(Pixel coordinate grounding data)
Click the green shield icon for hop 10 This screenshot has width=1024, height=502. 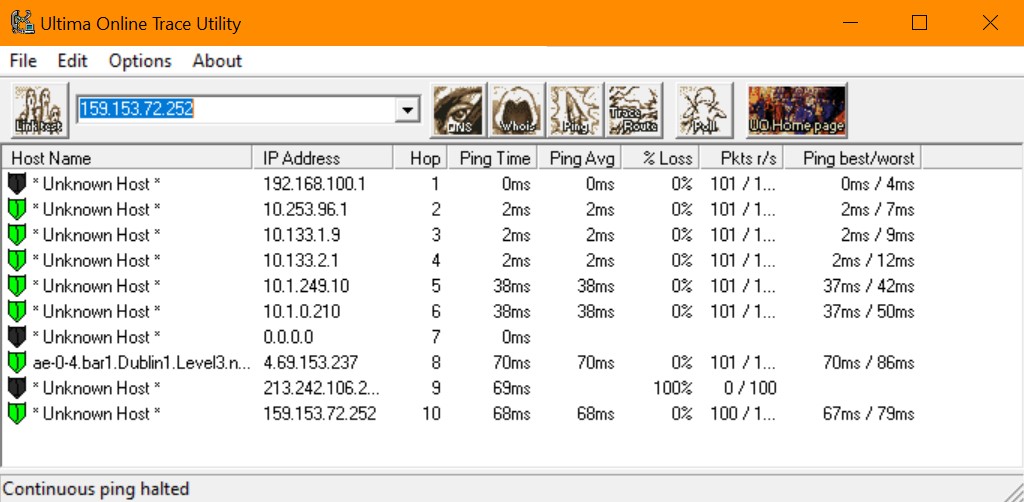[16, 413]
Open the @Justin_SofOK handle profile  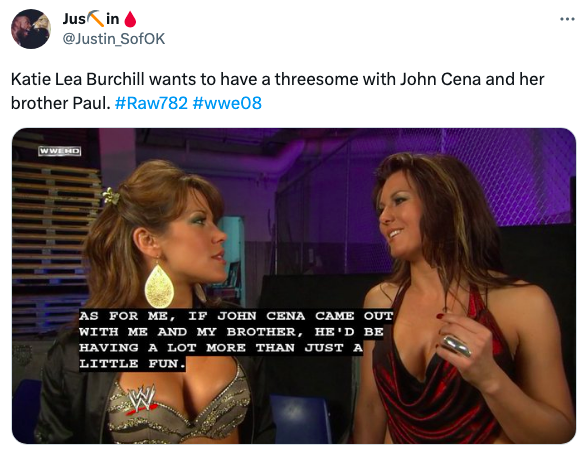click(x=114, y=39)
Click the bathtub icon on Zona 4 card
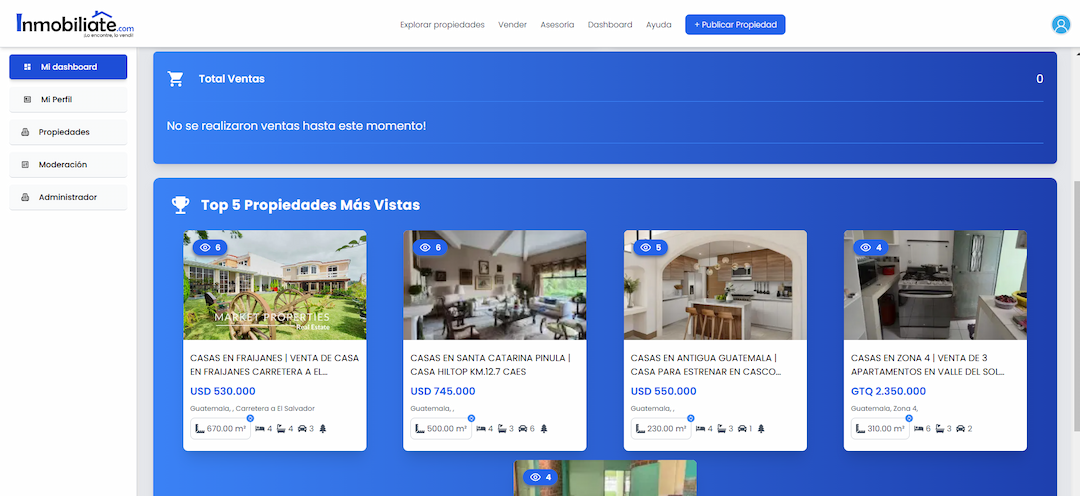The width and height of the screenshot is (1080, 496). (x=939, y=429)
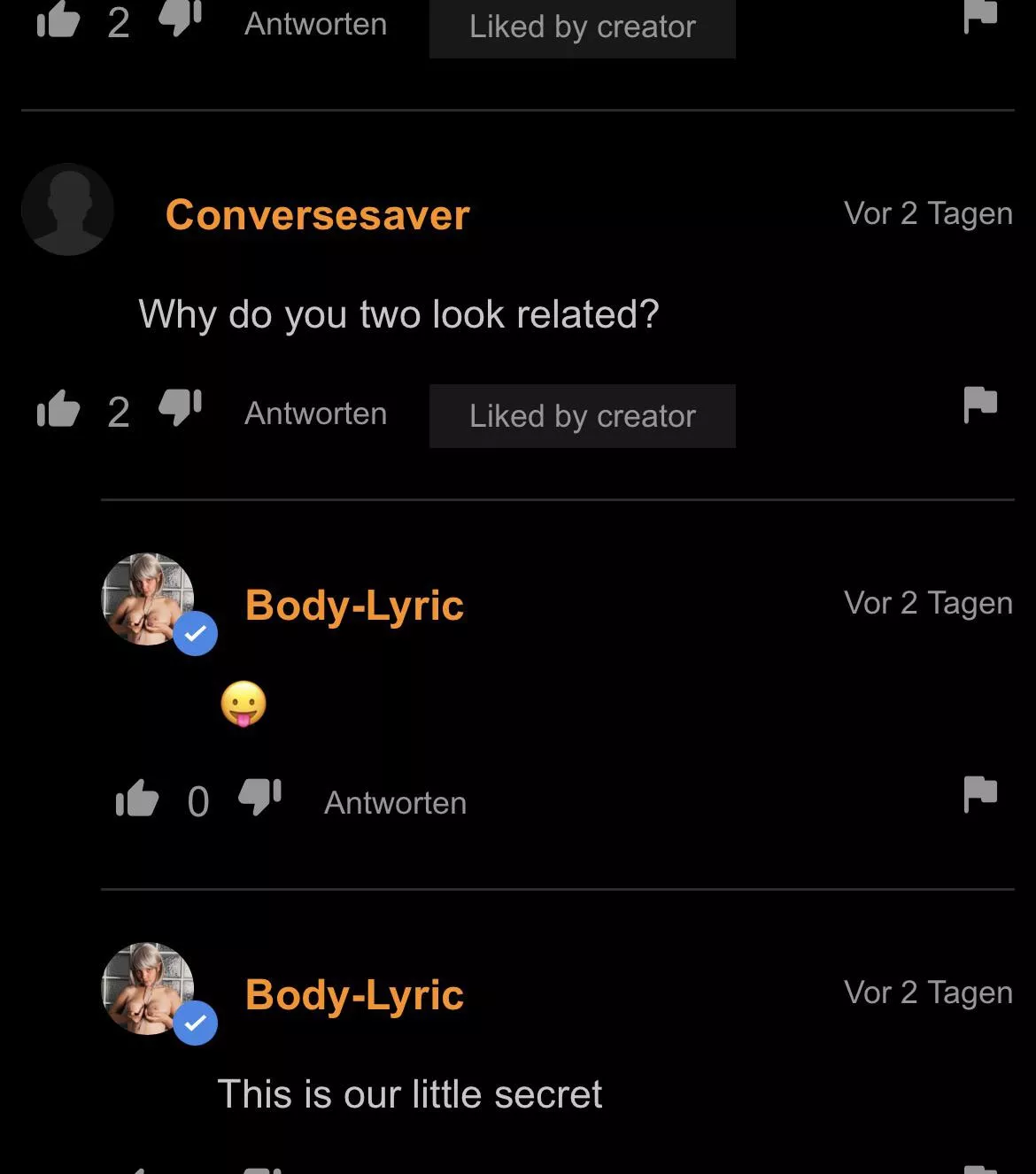The image size is (1036, 1174).
Task: Click "Liked by creator" badge under Conversesaver's comment
Action: (582, 416)
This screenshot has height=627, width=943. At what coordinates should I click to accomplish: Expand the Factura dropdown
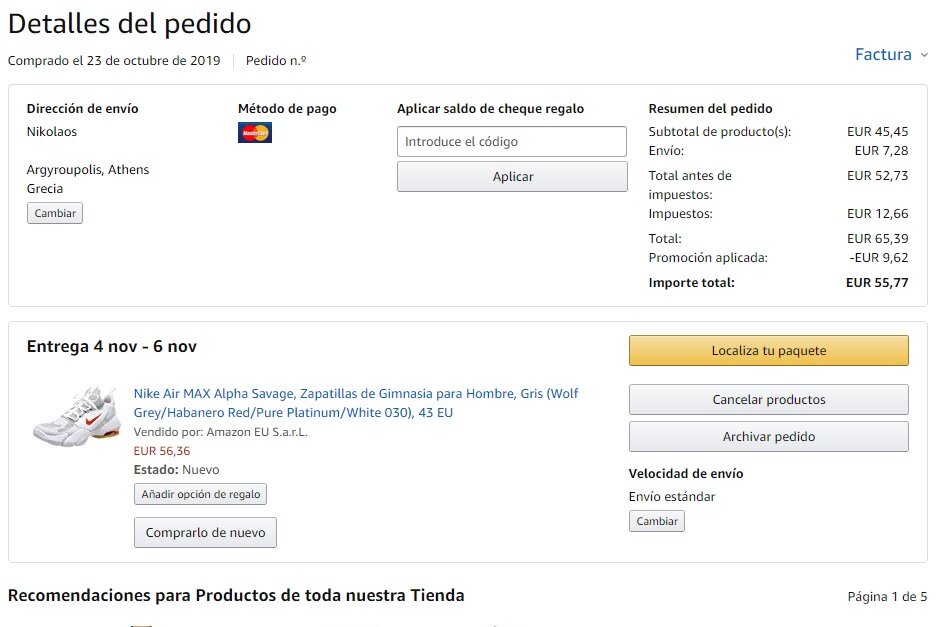tap(891, 55)
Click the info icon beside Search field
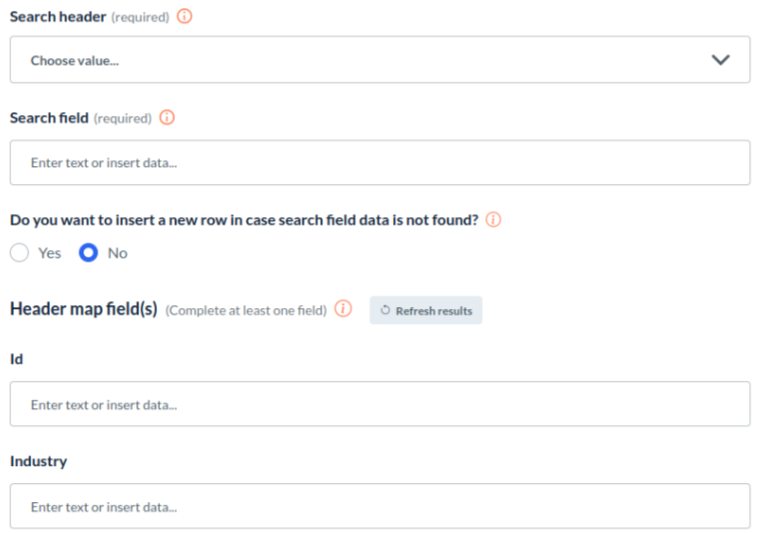Screen dimensions: 765x534 click(x=167, y=118)
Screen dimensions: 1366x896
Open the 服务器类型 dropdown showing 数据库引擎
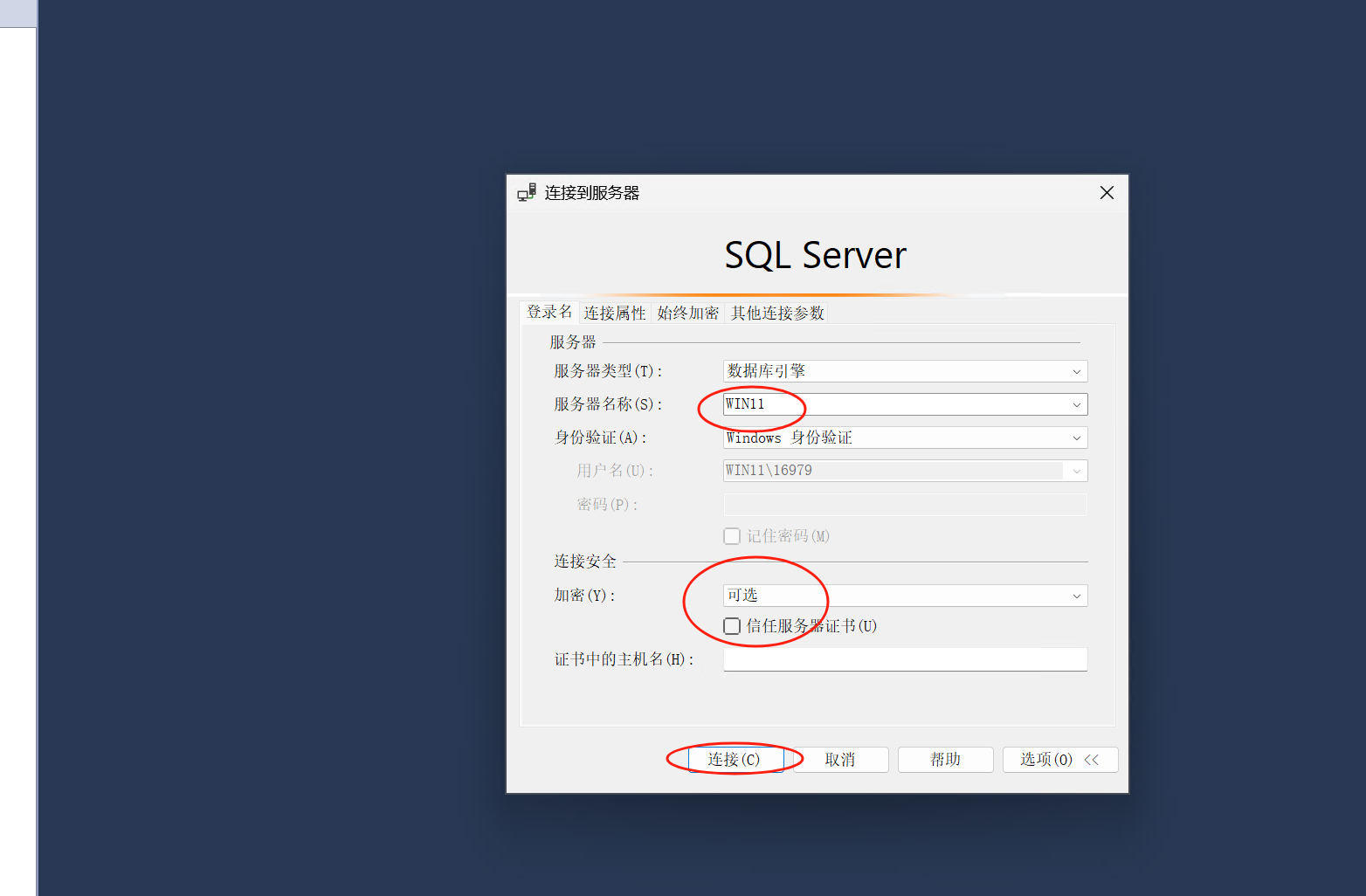click(1076, 370)
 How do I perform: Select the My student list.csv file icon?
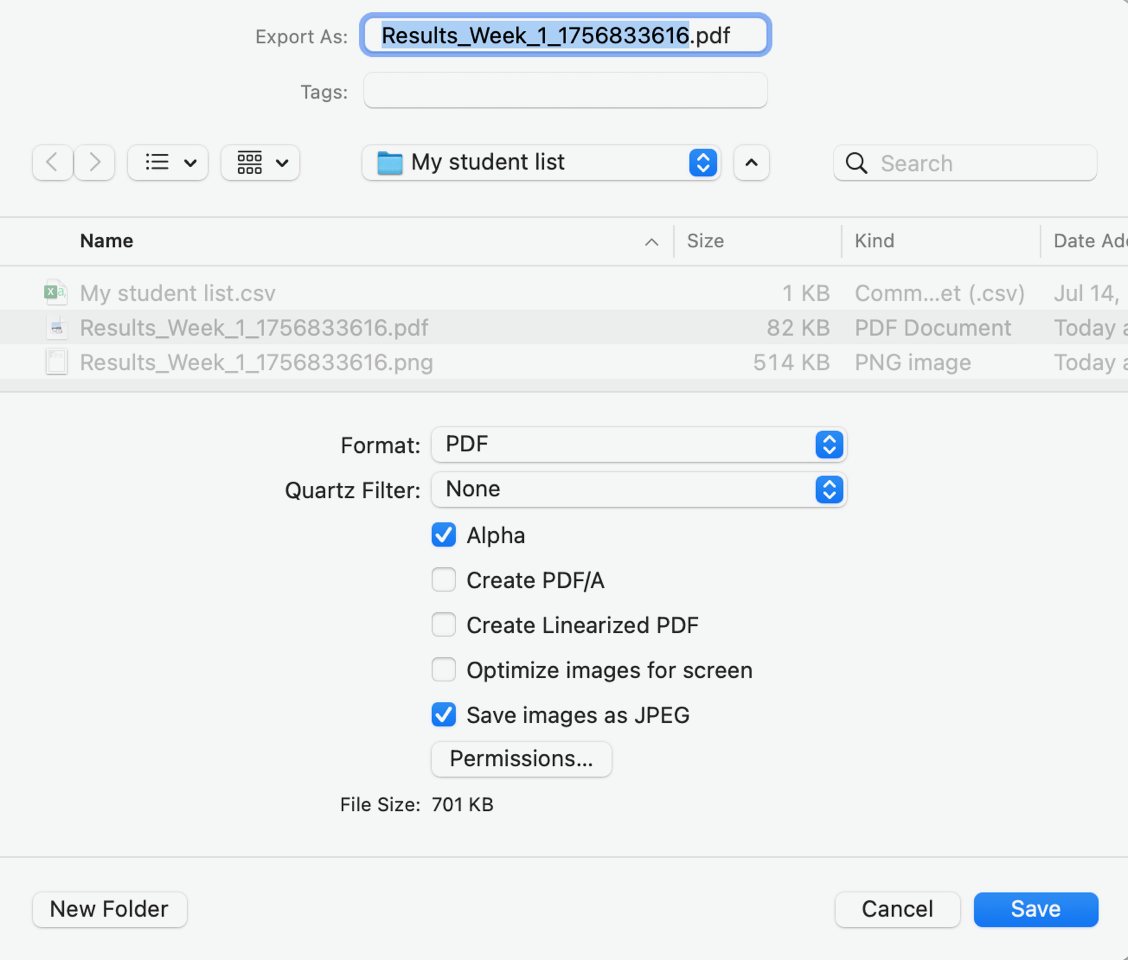pos(56,293)
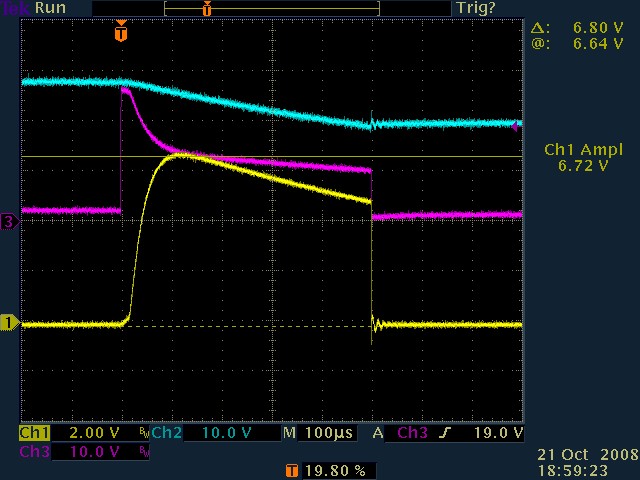Click the Ch2 10.0 V scale readout
The height and width of the screenshot is (480, 640).
[226, 433]
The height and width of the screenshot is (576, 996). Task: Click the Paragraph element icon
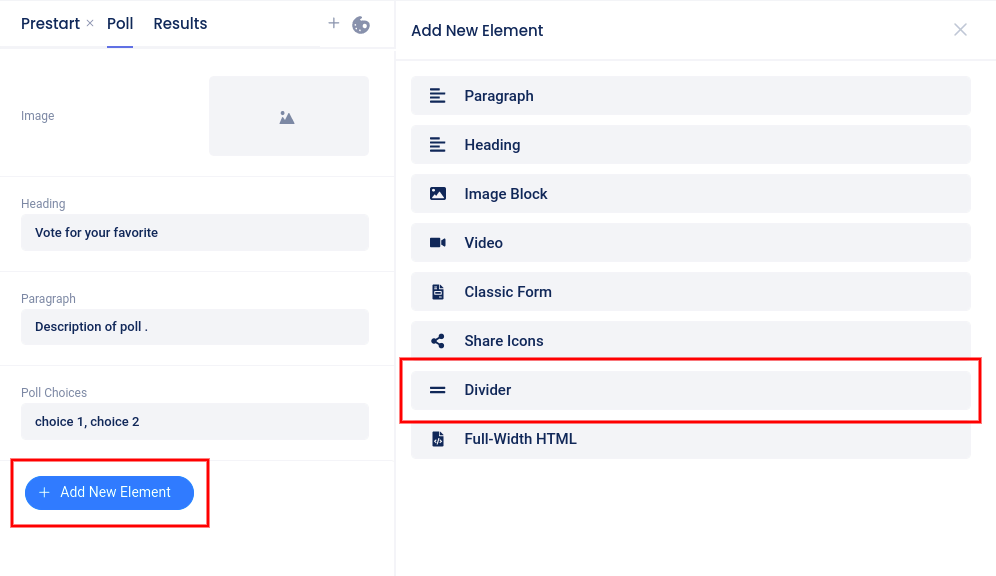[x=437, y=96]
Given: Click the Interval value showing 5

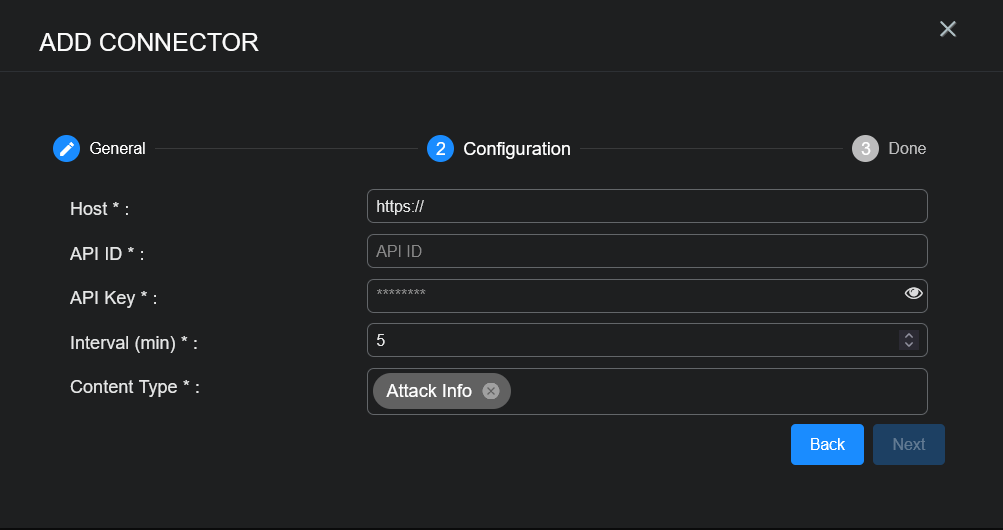Looking at the screenshot, I should pos(630,340).
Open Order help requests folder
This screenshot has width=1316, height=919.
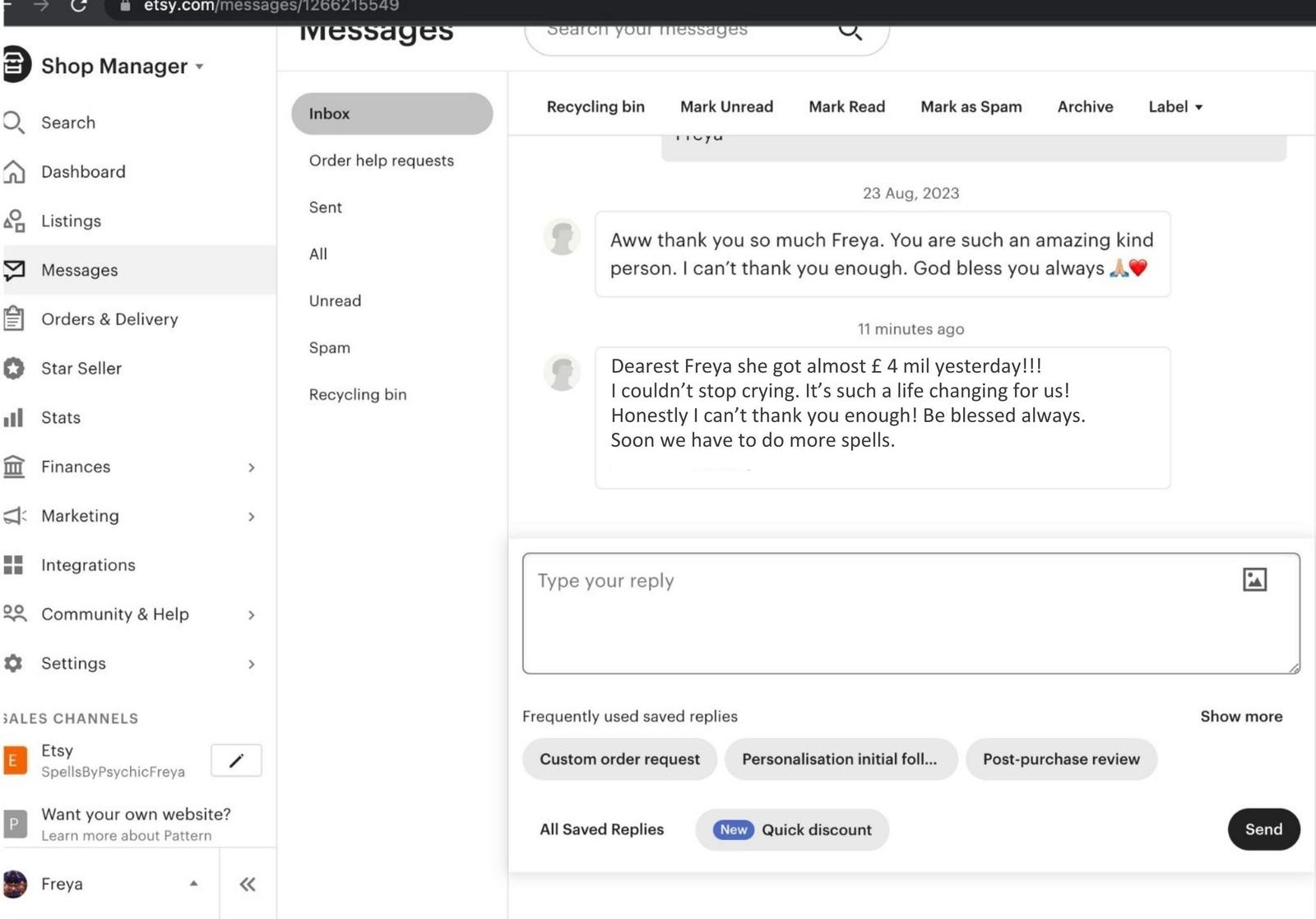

[The problem] Leave out the pictures, and retype exactly the lines from the one containing "Click the bathtub icon on Zona 4 card" through the final line of the data.

[Written answer]
Click the bathtub icon on Zona 4 card
The width and height of the screenshot is (1080, 496). (x=939, y=429)
The image size is (1036, 1174).
Task: Click "Liked by creator" badge under Conversesaver's comment
Action: (582, 416)
This screenshot has height=627, width=943. At what coordinates should I click to accomplish: Expand the Factura dropdown
tap(891, 55)
Click the info icon beside Search field
Screen dimensions: 765x534 click(x=167, y=118)
Screen dimensions: 1366x896
Open the 服务器类型 dropdown showing 数据库引擎
click(1076, 370)
 How do I perform: Select the My student list.csv file icon?
pos(56,293)
Click the Ch2 10.0 V scale readout
The height and width of the screenshot is (480, 640).
[226, 433]
The height and width of the screenshot is (576, 996). Task: Click the Paragraph element icon
[x=437, y=96]
Given: Click the Interval value showing 5

Looking at the screenshot, I should pos(630,340).
Open Order help requests folder
This screenshot has width=1316, height=919.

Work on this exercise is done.